あわただしい年末、そして、気持ちも新たな新年。皆様どう過ごされますか。
さて、今回はお雑煮のお話。お正月といえばお雑煮は欠かせませんが、それぞれの土地にはその土地独特のお雑煮がありますよね。すまし仕立てか味噌仕立てか、お餅は丸餅か角餅か、その他、具材にもいろいろなものがあるようです。全国的に見ると、すましのお雑煮が多いようですが、それに比べて関西圏を中心とした地域では味噌仕立てになっています。これには面白い話があって、江戸の文化を取り入れた土地は「すまし仕立て」で「角餅」を使用する土地が多いそうです。で、京文化を取り入れた土地では・・・。
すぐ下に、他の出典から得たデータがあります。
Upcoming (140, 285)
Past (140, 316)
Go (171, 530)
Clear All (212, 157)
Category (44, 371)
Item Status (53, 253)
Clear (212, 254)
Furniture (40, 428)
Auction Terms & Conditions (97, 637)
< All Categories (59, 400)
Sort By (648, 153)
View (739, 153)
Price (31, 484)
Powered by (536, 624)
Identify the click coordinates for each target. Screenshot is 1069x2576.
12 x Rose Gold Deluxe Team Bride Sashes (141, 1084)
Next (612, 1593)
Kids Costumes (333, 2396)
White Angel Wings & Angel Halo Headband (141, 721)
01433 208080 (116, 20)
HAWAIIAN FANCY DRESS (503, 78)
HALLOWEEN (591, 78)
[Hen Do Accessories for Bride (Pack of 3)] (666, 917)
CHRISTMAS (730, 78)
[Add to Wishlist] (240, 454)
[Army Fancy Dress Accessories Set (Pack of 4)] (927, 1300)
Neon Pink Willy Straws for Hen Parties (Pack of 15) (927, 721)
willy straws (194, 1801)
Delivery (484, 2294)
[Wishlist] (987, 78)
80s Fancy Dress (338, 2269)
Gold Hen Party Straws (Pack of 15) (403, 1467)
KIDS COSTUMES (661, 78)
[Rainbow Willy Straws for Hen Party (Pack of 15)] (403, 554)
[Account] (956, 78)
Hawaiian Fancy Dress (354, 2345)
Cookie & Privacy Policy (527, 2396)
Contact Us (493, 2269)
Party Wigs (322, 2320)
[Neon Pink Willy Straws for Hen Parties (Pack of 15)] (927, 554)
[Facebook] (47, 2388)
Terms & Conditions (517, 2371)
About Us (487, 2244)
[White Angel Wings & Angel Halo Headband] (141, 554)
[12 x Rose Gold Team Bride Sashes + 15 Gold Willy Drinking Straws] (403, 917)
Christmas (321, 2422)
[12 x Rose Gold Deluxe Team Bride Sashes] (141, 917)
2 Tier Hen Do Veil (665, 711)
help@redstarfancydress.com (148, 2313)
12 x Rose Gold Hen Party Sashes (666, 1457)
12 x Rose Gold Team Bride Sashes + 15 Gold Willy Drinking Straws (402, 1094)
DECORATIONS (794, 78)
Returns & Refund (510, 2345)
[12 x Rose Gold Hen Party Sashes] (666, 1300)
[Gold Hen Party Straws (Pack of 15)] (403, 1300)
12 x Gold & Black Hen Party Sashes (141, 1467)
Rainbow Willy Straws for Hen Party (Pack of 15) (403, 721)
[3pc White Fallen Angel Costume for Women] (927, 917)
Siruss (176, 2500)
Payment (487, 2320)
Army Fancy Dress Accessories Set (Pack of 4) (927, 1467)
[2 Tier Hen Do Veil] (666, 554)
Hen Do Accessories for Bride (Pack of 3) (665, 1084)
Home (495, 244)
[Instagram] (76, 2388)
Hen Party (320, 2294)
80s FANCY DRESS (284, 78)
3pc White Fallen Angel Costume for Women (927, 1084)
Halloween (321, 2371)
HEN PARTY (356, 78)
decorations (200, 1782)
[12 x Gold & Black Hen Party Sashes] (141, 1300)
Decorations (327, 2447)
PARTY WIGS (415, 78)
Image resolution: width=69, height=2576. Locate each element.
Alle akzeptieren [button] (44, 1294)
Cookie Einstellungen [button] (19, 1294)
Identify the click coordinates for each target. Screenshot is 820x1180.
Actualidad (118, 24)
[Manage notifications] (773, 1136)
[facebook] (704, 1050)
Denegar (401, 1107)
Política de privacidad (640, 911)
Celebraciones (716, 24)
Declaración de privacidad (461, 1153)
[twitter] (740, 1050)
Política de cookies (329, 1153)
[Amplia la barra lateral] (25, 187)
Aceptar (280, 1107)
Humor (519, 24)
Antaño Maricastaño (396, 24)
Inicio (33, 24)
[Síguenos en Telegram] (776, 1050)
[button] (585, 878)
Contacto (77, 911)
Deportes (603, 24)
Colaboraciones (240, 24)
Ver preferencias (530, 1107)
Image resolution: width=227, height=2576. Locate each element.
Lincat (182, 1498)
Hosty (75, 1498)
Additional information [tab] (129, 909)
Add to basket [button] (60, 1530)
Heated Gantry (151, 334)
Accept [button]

江戸文化に対して独特の伝統文化を築き上げてきた京都では、江戸の「すまし、角餅」に対して「白味噌、丸餅」が一般的。だしはかつおで白味噌仕立て、そこへ丸餅を入れてやわらかくなるまで煮る。具はシンプルな物が多く、大根、にんじん、かしら芋など。この具材はすべて丸いのが特徴です。これは「これからの一年人と争うことなく、何事も『丸く』おさめられますように」という意味が込められています。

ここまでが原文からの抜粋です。